In terms of network storage I suppose... But what? OS-X can't act as an iSCSI initiator so you can't use any of the nice high end iSCSI arrays (like an Equallogic) or something. No 10gig so no FCoE. Apple doesn't make storage arrays and nothing else seems to support AFP. So... You buy a Windows server and use CIFS? Last I tried, CIFS performance wasn't great on the Mac, but whatever.
Macs really aren't that well designed for network storage on account of not having anything out there for them. I mean generally for network storage you either want a NAS that speaks the protocol your OS likes, and for OS-X that's AFP which is not popular, or for higher performance/lower latency you hook up using iSCSI or FCoE. iSCSI is real popular because gig (and bonded gig) are options and you can run it over your regular network, even over the Internet if necessary.
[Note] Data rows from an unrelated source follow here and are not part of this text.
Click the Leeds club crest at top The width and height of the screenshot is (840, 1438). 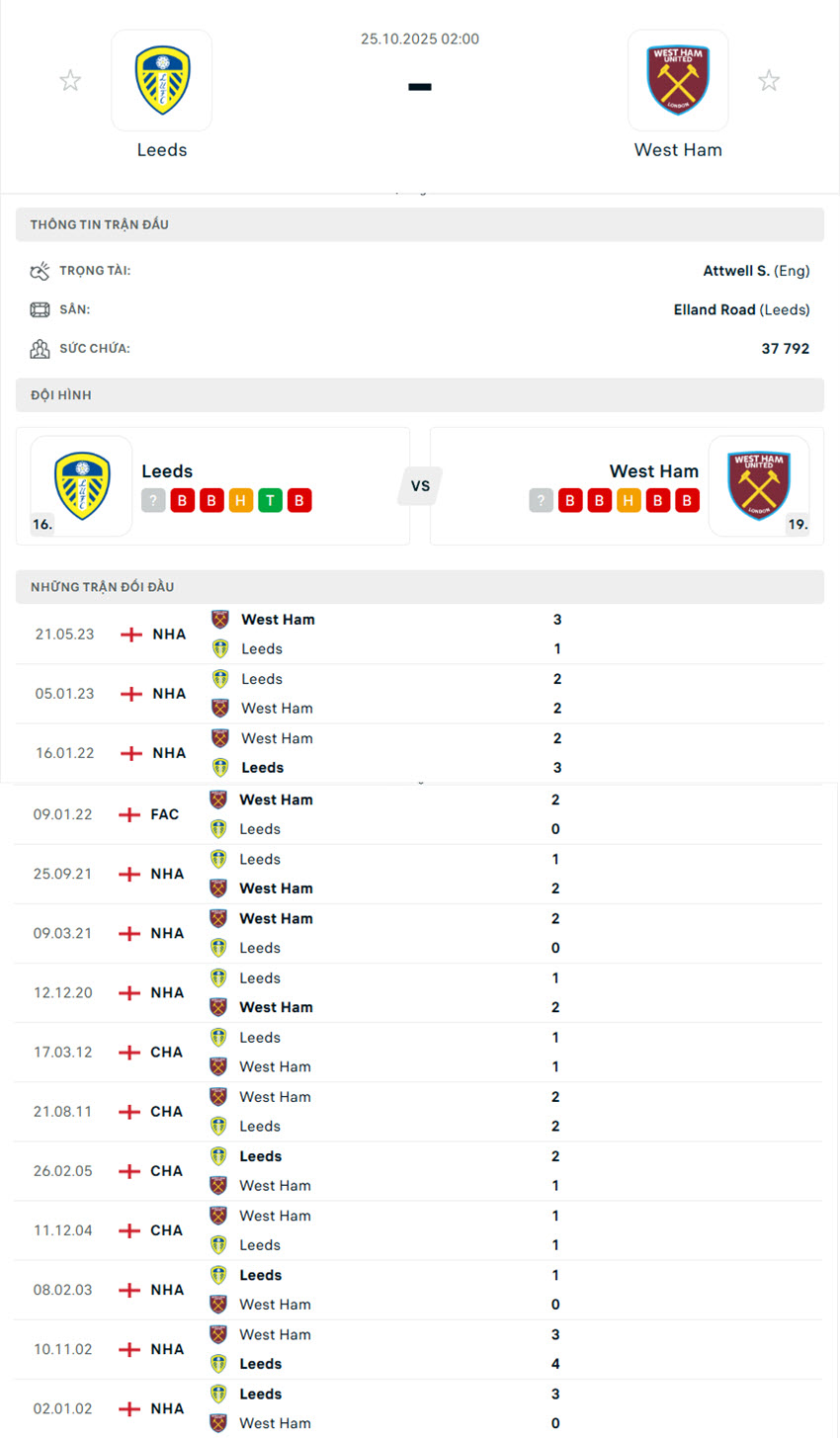(x=161, y=80)
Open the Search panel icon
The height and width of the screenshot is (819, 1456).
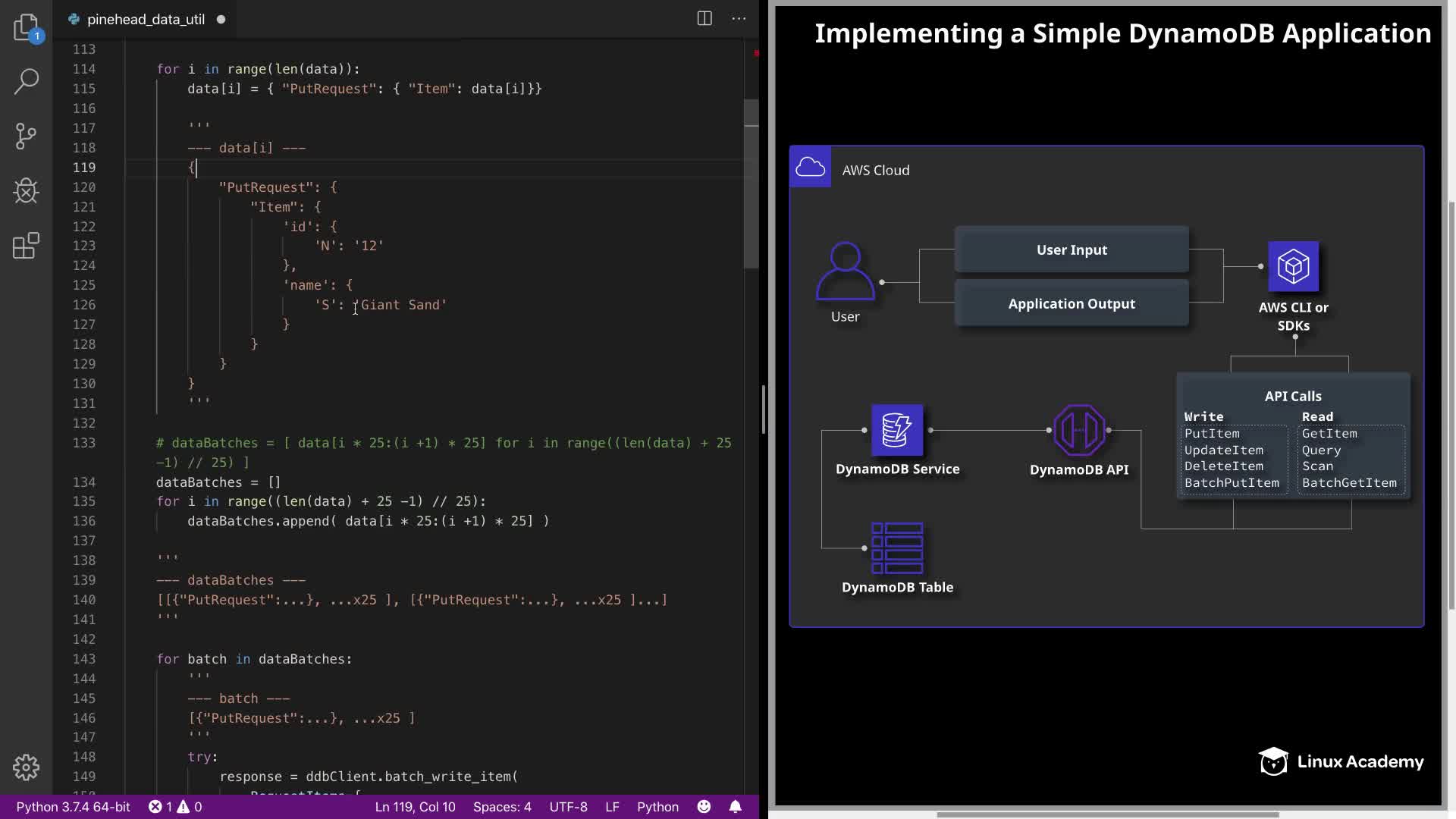(x=26, y=81)
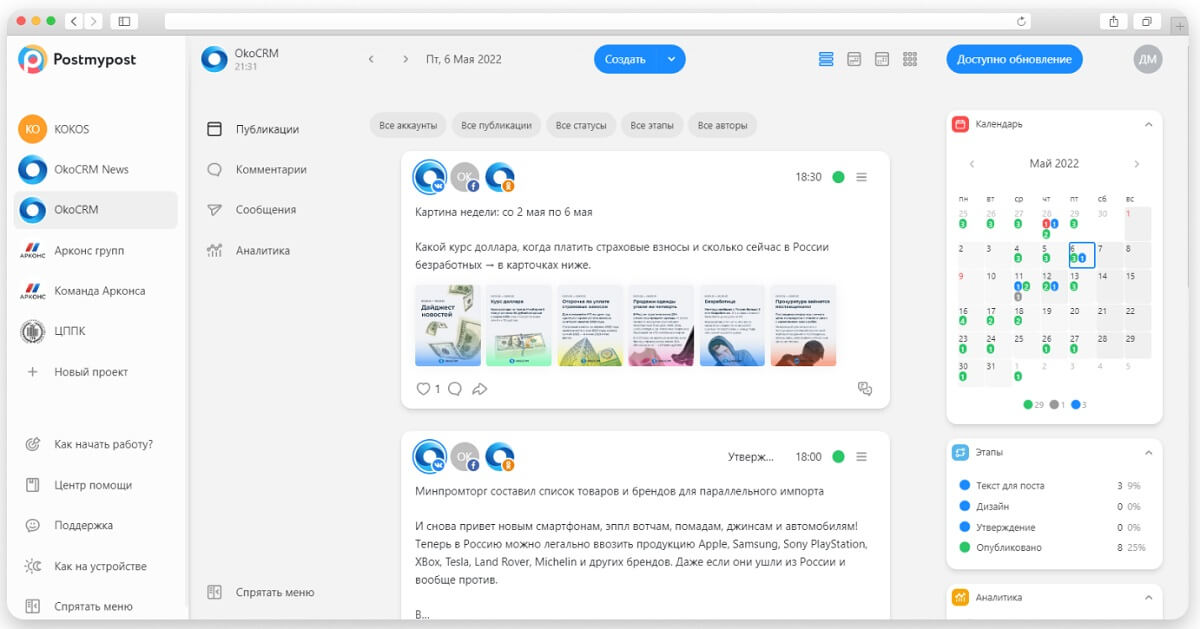Click the Доступно обновление button
Viewport: 1200px width, 629px height.
tap(1014, 59)
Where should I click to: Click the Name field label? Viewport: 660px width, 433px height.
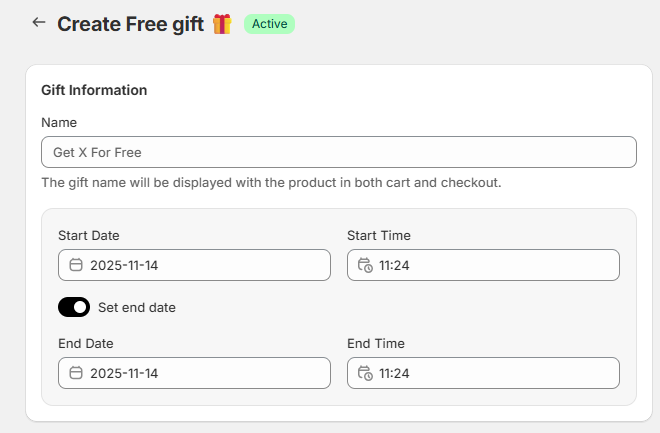(59, 122)
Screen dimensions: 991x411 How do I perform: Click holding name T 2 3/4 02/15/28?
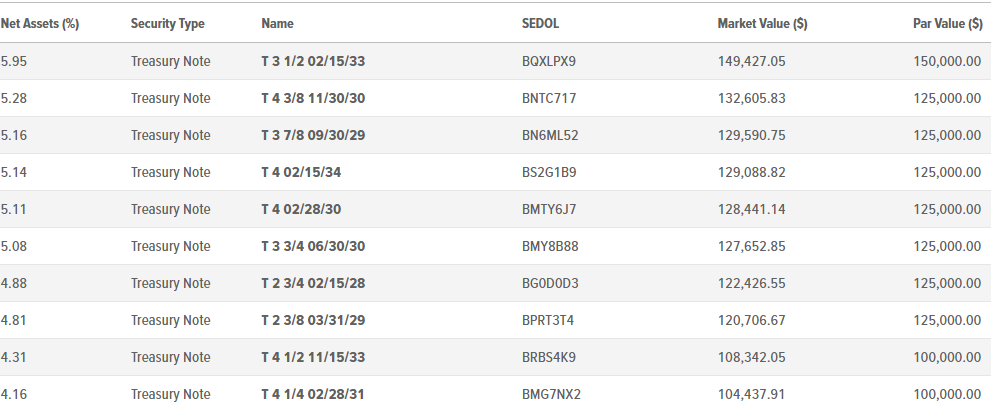tap(313, 283)
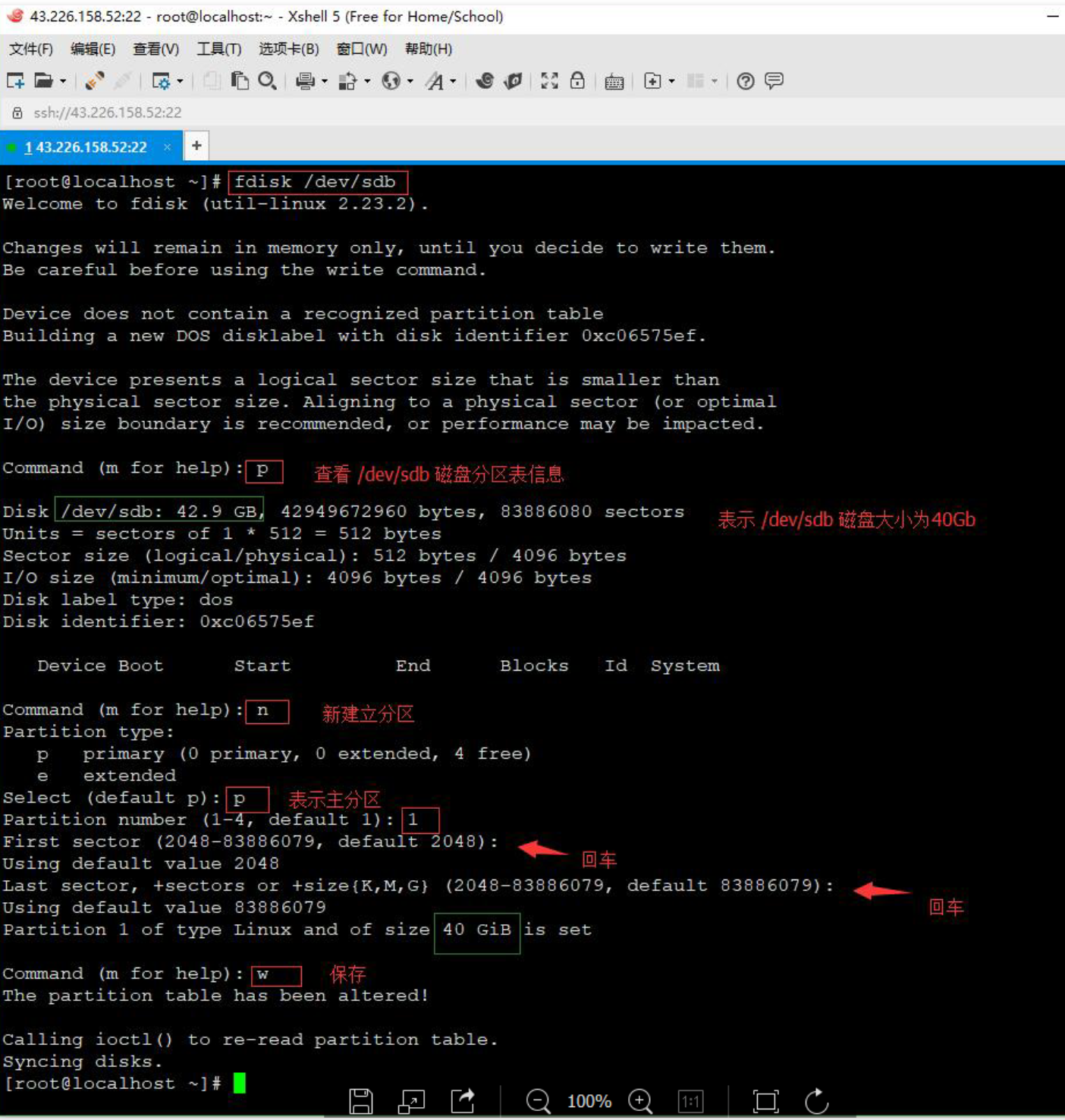This screenshot has width=1065, height=1120.
Task: Open the virtual keyboard icon
Action: (614, 81)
Most OSes (Windows, Linux, BSD, Solaris, VMWare) can act as initiators and talk to an iSCSI target (most of them can be targets too if you want), but not OS-X, it has no iSCSI support.
I mean they'll talk to a CIFS share if you are just looking for a place to put stuff, but given the lack of space I presume you are talking about networked storage in a high performance capacity, using it online like local storage. That really only works well with high performance stuff and that they do not seem to have.
Re:Not Haswell Mac Pro (Score:5, Informative)
Apple shipping Intel CPUs in models/versions/speeds unavailable to other vendors is not unusual - there's been quite a few times when Intel has cut them a 6 month lead on the rest of the industry ( which kind of makes sense as Apple embeds VLSI engineers at Intel in these situations, and buys in unit quantities of a small number of speed bins that are net much larger single orders than any other single Intel customer) eg 3.2 GHZ Xeon availability, or ULV Macbook Air CPU - neither of which was an available part from Intel for 6-12 months after Apple was shipping them.
Re:and... (Score:4, Informative)
Did you really not know?
Are you really so lazy that you stopped reading after the first sentence? Because you apparently missed the fact that I explicitly mentioned Hackintoshes in the very next sentence of my post. And I also spent a paragraph talking about why building your own machine simply isn't a viable option. But if you didn't even make it to sentence #2, I'm not holding out much hope that you made it to the final paragraph, which was where I discussed that topic.
Kudos on the excellent knee-jerk reaction, however. ;)
Re:and... (Score:3, Informative)
Sure, but for businesses, that relies on a very precarious licensing situation, and is basically unsupportable.
Re:So No then (Score:4, Informative)
HDMI 1.4 (released in 2009) is capable of driving 4k displays.
Up to 30 Hz, which is fine for high resolution stills and 24p movies but I'd never run my computer on anything less than 60 Hz as games and other high FPS content would look horrible. HDMI 2.0 should be right around the corner to bring it up to speed with DisplayPort 1.2 and Thunderbolt 2.0 - even if screens are still thousands of dollars and 4K content still very rare.